**Assigned task:** Please set down, word for word, the stretch of the GET BIG band profile below from "GET BIG's repertoire" through "something for everyone.".

**Exercise passage:**
· · ·
GET BIG founding members, Chris Ambrosino and Kelly West, met in a music store in 1994. Exchanging phone numbers and a handshake, they agreed to get together soon and rehearse. Within months, they had become the house band for "Sonny's," a local beer parlor in Virginia Beach. Little did frontman, Ambrosino and drummer, West know that six years later, they would still be GETTING BIG.
Over the years, some of the faces of the band have changed, each contributing their own flavor to the group's style. In 1996, Stevie Donatone brought his lead guitar riffs and love of the blues to the band's make-up. A year later, he was followed by Tidewater native, Aaron Barlow, who bangs out solid and spirited bass lines, adding to West's rhythmic backbone. In the fall of 1999, the cool and funky sax tones of Kenny Shields sealed the band's musical personality. Keeping everything in check is soundman, Kevin Rudick, whose trained ear fine-tunes the band's BIG sound.
GET BIG's repertoire consists of new and classic rock, an interesting mix of upbeat favorites and original songs, sure to keep a crowded dance floor. This band's driving performance offers something for everyone.
· · ·
**Data below:**
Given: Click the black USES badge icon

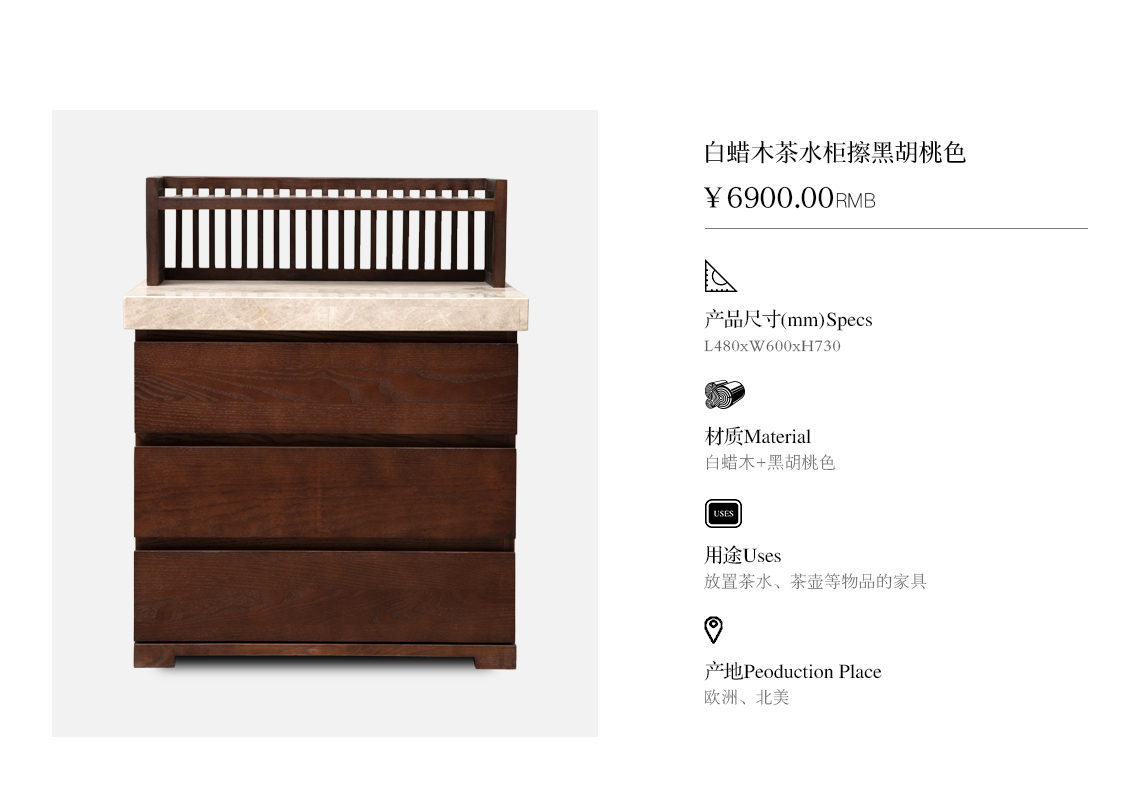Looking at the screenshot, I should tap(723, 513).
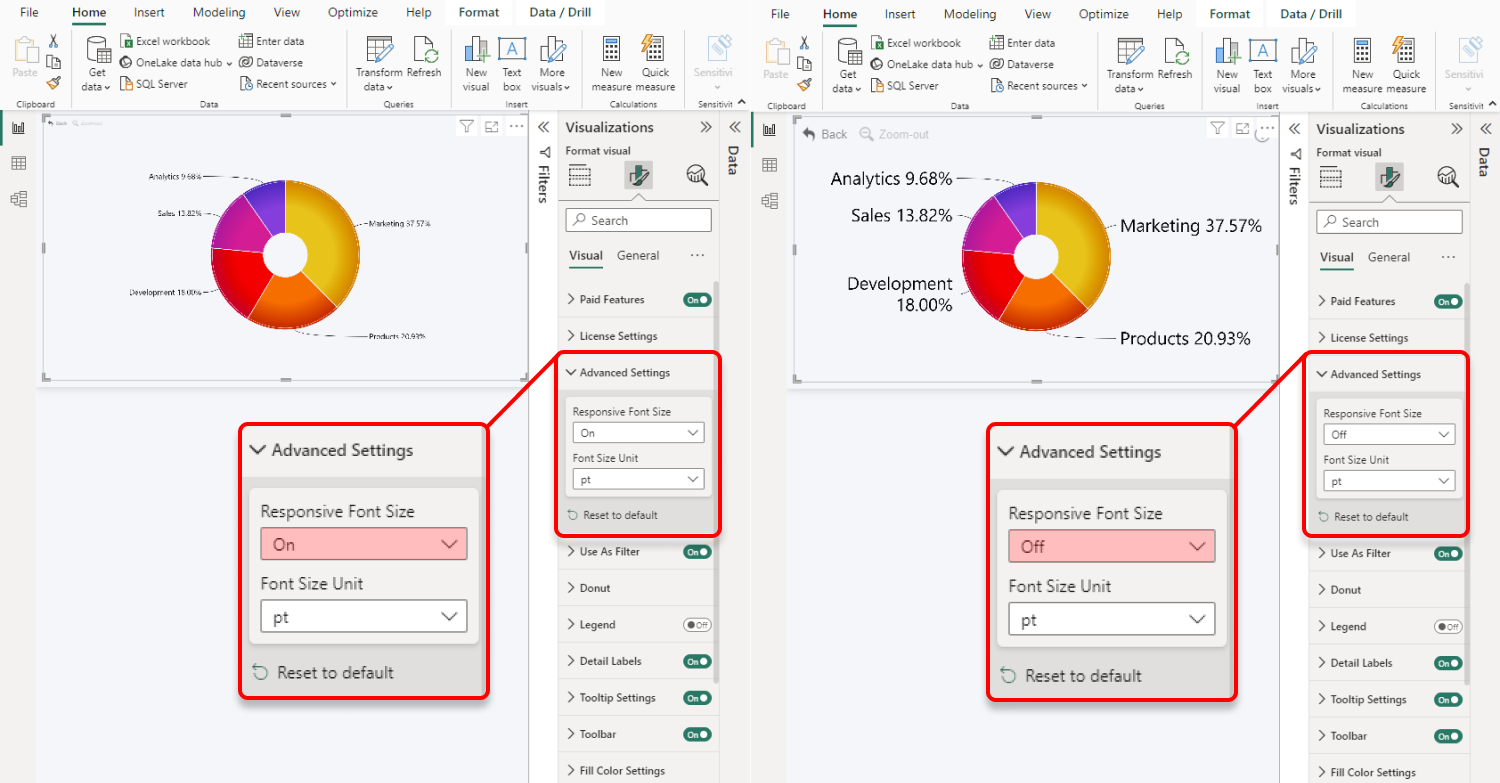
· · ·
**Response area:**
GET BIG's repertoire consists of new and classic rock, an interesting mix of upbeat favorites and original songs, sure to keep a crowded dance floor. This band's driving performance offers something for everyone.